Su poder de razonamiento, de zorro viejo, me hizo enmudecer. Eso volvió a tensar el ambiente. Nos encerramos en un bucle de suspiros y silencios incómodos que tuvo que romper él.

—Pues, si me preguntas, el concepto de alterar el tiempo es interesante. Porque la lógica dicta que debería ser imposible. El único modo de otorgarle sentido es pensar en que el viaje crea un universo paralelo que no afecta al del viajero, pero esa explicación resulta tan conveniente y difícil de falsear, que bien podríamos apelar a Dios o a seres mágicos en su lugar. No, si el milagro del viaje en el tiempo existe, el acto definitivamente afecta nuestra línea. Ahí recae precisamente el problema.

—Me temo que no te sigo —alcancé a pronunciar, no sin dificultad.

Su logorrea me resultaba confusa y extraña. Su presencia, desagradable e inoportuna. Llegados a este punto, solo quería darle lo que había venido a buscar para que se marchara.

—A ver si lo entiendes así. Piensa en el hombre más patético que te puedas imaginar.
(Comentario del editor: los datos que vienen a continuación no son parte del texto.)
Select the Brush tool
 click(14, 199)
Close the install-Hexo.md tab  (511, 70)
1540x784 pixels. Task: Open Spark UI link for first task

Alguien egocéntrico, pseudointelectual y paranoico, temeroso de todo y de todos, pero a la vez convencido de que el mundo le debe algo. Sobrevive parasitando a su madre, sin trabajar un solo día de su vida, mientras pasa las horas abrazando un cartón al que llama Julieta.

››¿Qué hace cuando ella muere? ¿Buscarse el pan con el sudor de su frente? No, claro. Decide volverse inventor, a pesar de ser incapaz de distinguir una tuerca de un elefante. En cualquier momento, vender alguno de sus inútiles prodigios lo volverá rico, asume.

››Hasta que un buen día, un viejo se cuela en su laboratorio. Mientras la desordena para disimular, le esconde una muestra de un elemento milagroso que podría hacer avanzar siglos nuestra Revolución Industrial. Adjunta la fórmula para sintetizarlo, así como un montón de planos de artilugios imposibles. El inventor encuentra eso; va a iniciar, sin todavía saberlo, la edad de oro del vapor.

››Transcurren los años y el hombre consigue fortuna y gloria. Sus máquinas voladoras dan paso a los castillos de hierro y carbón. Estos, a los cohetes. El hombre victoriano conquista el espacio y, más importante, también el tiempo...

Pausó de manera dramática, como para otorgarle mayor fuerza a su discurso, dejándome atar cabos sobre una identidad que ahora me resultaba evidente.

Tragué saliva. Su conocimiento del código, la facilidad para desatarse de mi nudo, la fluidez con la que se había movido por mi casa... ¡Como si hubiera vivido en ella toda su vida!

—¿No lo ves? ¡No tiene ningún sentido! — continuó. Por un momento, me pareció advertir en su rostro un tinte atormentado y triste. Luego se recompuso, volviendo a adquirir la expresión desenfadada de siempre—. Yo no podría haber creado la máquina auténtica, si no hubiera recibido la información, y no podría haberla recibido de no haber creado la máquina auténtica. Al final, la única conclusión posible es que se creó sola. ¡Un disparate!

››¿Por eso he regresado a esta época y representado mi papel? ¿En un intento por asegurar nuestro bienestar futuro, nos convertimos en peones de la máquina? Es tan absurdo que da risa, ¿no?

Mi doble, a diferencia de antes, ya no reía. Había cumplido con su misión. Ahora, en cambio, una curva se había instalado en mi rostro, por fin.